Silver gelatin print
20 x 16 inches

Behind the Gare Saint-Lazare is a black and white photograph taken by French photographer Henri Cartier-Bresson in Paris in 1932. The picture has variable dimensions, according to the different prints. It is one of his best known and most critically acclaimed photographs and became iconic of his style that attempted to capture the decisive moment in photography. 

The image was captured spontaneously at the Place de l’Europe, outside the Saint-Lazare train station in Paris with his portable Leica camera: a man in mid-air leaping over wet ground with his shadow reflected beneath him. Behind him posters in a wall advertise dancers who echo the man’s movement, as well as the Railowski Circus. The man is forever framed in the air.

This was one of the few photographs that the artist cropped. Cartier-Bresson explained, “There was a plank fence around some repairs behind the Gare Saint-Lazare, and I was peeking through the spaces with my camera eye. This is what I saw. The space between the planks was not entirely wide enough for my lens, which is the reason the picture is cut off on the left.”

There are prints of this photograph at several public collections, including the Henri Cartier-Bresson Foundation, in Paris, the Museum of Modern Art and  the International Center of Photography, both in New York, and the San Francisco Museum of Modern Art.

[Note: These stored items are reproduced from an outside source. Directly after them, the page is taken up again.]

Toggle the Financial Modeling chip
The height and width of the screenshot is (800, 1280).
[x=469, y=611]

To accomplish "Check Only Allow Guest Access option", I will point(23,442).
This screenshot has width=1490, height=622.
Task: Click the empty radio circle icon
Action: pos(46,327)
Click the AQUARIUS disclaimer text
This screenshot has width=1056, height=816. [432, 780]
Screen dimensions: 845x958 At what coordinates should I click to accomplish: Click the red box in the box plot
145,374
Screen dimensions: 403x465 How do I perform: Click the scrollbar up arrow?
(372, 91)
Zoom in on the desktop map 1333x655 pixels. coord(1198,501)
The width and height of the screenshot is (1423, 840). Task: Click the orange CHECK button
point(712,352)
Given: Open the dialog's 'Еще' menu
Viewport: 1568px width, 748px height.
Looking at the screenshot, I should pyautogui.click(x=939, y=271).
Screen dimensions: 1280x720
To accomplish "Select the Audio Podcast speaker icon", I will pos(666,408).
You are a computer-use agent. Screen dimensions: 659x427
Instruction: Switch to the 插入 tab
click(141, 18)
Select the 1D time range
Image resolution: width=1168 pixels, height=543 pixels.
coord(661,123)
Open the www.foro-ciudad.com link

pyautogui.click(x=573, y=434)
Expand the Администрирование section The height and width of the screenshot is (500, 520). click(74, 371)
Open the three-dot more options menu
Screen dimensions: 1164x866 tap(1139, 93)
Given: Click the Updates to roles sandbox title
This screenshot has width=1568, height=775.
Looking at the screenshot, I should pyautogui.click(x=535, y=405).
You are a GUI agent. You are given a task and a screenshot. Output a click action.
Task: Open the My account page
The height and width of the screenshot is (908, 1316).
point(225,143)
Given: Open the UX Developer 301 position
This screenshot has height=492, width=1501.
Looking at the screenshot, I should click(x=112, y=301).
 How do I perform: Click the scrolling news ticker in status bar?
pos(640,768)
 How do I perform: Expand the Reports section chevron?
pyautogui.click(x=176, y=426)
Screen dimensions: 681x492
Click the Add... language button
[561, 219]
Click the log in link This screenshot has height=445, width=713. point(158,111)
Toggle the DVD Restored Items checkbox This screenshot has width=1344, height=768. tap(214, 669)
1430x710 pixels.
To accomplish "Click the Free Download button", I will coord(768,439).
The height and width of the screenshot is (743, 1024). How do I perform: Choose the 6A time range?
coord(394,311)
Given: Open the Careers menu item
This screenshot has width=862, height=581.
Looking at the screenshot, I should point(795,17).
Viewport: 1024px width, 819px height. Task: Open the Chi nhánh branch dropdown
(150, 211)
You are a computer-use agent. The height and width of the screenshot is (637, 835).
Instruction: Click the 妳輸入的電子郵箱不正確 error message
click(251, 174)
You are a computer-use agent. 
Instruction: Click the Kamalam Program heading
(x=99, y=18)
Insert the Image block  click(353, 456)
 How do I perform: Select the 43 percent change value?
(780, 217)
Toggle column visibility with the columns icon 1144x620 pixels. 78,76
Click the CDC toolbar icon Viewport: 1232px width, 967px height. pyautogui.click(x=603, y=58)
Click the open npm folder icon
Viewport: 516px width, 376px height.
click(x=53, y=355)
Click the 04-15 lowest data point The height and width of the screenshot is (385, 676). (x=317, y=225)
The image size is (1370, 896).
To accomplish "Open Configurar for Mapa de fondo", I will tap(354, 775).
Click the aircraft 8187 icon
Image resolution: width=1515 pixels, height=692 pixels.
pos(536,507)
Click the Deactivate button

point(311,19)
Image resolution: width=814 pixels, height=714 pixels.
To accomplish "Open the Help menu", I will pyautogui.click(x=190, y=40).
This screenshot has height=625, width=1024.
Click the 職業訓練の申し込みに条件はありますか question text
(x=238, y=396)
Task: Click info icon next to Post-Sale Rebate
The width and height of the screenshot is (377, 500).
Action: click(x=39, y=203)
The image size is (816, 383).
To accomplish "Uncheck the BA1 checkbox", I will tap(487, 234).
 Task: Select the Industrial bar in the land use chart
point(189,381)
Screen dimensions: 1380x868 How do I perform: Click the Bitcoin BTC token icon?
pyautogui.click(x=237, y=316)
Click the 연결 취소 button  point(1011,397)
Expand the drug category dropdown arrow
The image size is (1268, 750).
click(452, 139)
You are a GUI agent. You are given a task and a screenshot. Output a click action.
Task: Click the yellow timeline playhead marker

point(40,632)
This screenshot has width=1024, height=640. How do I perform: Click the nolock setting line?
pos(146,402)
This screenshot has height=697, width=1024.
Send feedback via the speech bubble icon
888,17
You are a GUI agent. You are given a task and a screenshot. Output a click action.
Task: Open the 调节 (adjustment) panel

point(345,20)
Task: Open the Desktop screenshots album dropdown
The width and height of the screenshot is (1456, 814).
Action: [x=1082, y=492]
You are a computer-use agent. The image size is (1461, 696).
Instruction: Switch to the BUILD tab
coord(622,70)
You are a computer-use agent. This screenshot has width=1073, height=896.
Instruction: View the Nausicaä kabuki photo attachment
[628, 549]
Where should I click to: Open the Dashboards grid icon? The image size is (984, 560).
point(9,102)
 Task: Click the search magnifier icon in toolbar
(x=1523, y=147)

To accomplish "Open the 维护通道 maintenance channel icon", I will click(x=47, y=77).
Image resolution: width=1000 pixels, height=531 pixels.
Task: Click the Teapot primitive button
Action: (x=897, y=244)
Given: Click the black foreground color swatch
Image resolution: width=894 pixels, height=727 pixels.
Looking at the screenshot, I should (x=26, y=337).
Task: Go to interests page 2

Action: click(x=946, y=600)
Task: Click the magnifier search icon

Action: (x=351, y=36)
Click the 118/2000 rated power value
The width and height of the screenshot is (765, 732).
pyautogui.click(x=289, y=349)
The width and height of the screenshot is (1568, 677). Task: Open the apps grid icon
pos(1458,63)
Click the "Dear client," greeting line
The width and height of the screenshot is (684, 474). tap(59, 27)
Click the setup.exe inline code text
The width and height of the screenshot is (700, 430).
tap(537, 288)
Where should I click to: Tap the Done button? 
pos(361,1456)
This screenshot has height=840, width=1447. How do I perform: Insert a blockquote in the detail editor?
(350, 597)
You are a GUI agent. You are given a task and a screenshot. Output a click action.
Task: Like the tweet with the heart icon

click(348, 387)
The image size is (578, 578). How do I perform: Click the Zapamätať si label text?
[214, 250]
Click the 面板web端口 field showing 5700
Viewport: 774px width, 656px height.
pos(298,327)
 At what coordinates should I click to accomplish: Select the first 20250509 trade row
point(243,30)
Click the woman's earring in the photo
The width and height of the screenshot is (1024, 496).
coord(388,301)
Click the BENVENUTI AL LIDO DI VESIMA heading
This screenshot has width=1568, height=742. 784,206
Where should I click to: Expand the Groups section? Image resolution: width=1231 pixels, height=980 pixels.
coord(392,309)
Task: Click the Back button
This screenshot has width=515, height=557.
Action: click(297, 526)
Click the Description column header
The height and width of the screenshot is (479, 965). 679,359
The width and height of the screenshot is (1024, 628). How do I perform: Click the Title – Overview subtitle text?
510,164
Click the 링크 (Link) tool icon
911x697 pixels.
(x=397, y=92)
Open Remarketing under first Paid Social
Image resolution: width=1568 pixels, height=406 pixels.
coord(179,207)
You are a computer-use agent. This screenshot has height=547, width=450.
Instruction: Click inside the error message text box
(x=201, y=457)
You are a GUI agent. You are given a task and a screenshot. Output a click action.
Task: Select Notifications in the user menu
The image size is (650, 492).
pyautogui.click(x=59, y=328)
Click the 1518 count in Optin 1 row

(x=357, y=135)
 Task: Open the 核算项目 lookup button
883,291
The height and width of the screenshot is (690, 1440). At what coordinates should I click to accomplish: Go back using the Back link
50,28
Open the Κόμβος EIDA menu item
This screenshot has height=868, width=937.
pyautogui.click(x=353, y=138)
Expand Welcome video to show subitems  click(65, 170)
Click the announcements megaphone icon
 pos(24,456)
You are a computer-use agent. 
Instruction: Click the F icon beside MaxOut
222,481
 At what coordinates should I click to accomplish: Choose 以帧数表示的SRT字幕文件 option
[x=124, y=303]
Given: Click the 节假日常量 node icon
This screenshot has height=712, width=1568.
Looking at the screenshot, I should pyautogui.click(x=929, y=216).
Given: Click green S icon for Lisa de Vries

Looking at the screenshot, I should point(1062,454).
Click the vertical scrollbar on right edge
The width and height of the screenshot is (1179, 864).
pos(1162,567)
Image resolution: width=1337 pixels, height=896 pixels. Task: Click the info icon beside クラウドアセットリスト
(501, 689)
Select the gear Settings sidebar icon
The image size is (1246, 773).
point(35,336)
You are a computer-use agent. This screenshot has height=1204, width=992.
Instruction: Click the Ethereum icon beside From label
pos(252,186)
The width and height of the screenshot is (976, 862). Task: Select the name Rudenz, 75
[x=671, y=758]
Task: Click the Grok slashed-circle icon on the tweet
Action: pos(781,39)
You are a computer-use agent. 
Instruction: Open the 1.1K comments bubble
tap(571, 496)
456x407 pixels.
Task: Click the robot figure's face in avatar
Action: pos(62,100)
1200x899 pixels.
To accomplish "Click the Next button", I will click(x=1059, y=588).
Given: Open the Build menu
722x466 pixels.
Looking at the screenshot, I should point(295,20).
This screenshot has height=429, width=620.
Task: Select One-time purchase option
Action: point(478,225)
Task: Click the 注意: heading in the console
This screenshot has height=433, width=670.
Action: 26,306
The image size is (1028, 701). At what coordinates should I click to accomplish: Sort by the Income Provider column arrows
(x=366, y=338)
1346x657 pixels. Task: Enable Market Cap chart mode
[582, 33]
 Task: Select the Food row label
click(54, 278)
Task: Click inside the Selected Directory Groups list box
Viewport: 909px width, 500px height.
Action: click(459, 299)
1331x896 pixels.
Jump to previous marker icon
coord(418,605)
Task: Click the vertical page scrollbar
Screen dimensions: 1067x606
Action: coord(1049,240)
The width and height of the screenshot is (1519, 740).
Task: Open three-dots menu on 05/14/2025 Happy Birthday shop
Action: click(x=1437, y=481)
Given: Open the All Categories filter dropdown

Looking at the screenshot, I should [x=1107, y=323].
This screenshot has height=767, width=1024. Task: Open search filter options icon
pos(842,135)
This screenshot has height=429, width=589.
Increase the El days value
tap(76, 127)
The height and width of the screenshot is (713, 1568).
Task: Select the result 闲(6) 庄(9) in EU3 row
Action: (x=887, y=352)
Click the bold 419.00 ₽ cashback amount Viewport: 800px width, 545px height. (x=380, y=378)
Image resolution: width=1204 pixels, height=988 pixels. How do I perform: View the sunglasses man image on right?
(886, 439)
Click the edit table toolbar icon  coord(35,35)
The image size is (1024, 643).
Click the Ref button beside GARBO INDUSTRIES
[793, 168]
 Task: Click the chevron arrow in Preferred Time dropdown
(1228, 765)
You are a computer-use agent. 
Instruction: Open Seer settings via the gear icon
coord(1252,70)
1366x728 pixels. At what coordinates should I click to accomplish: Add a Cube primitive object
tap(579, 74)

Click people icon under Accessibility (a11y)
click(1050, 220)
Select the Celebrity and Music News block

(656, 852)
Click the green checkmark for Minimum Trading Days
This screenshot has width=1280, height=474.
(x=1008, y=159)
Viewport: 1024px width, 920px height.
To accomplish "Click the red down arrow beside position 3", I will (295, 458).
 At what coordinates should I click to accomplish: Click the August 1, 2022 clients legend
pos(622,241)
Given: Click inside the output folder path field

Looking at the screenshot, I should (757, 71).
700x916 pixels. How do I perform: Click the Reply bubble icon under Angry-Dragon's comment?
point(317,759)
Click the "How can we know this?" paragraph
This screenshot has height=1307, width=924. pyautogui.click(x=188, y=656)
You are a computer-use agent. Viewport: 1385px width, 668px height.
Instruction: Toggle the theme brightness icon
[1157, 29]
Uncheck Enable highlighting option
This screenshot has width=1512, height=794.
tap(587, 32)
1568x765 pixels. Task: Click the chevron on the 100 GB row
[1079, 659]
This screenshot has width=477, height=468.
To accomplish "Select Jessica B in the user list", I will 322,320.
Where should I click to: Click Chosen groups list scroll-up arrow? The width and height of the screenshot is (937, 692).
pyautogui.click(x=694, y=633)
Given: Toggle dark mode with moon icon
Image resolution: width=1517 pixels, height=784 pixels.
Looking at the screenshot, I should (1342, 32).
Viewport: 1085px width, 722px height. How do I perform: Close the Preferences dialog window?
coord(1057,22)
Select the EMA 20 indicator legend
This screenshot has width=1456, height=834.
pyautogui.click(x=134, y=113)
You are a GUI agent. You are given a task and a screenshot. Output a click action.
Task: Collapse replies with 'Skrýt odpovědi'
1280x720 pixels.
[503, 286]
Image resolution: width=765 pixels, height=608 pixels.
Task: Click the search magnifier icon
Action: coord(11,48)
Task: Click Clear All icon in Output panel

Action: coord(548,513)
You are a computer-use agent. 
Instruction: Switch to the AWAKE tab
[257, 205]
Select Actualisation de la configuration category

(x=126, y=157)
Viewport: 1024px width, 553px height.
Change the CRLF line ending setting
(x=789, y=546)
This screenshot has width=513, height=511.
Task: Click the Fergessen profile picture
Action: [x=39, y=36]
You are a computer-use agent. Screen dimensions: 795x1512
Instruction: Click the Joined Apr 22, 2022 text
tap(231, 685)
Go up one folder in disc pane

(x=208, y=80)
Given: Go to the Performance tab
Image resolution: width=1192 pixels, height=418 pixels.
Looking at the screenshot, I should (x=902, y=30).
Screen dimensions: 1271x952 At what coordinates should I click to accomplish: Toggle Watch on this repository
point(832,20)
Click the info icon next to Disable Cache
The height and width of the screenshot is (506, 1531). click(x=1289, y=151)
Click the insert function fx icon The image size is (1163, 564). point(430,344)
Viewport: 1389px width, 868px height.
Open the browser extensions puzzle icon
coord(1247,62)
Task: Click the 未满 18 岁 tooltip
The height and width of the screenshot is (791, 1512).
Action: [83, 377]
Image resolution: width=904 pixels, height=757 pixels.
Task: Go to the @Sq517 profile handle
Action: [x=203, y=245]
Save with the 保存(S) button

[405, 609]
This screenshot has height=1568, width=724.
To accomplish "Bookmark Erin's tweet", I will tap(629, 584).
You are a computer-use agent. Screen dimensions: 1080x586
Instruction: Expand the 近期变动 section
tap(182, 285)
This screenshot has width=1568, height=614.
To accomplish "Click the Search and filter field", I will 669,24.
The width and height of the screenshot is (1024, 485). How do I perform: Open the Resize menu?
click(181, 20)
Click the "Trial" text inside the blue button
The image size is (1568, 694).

Early life of Henri Cartier-Bresson

Born in Chanteloup-en-Brie, France in 1908 to a wealthy textile merchant, Henri Cartier-Bresson was the eldest of five children. His mother, Marthe, exposed him to the arts including taking him on trips to the Louvre in Paris, attending chamber music concerts, and regularly reading him poetry. His father, Andre, was a severe man, consumed with the role of paternal duty and dedicated to his successful textile business. In response to his father’s defection to the world of business, Henri vowed at an early age never to follow in his father’s footsteps.

Accomplishments

  • Cartier-Bresson’s work spanned photographic genres for the entirety of his long career. He is regarded as a pioneer of candid and street photography but he is also well-known for having produced some of the most compelling photographic portraits of notables ranging from Jean-Paul Sartre and Leonard Bernstein to Marilyn Monroe and Malcolm X. An early user of 35mm film, Cartier-Bresson preferred never to use the darkroom to adjust his photographs, a choice that enhanced the spontaneity of his images and emphasized what he called “the decisive moment.” No single photographer is more closely linked to the development of modern photojournalism than is Cartier-Bresson, whose itinerant nature brought him to some of the most momentous events and sites in modern history – from the liberation of Paris from Nazi occupation to the assassination of Mahatma Ghandi.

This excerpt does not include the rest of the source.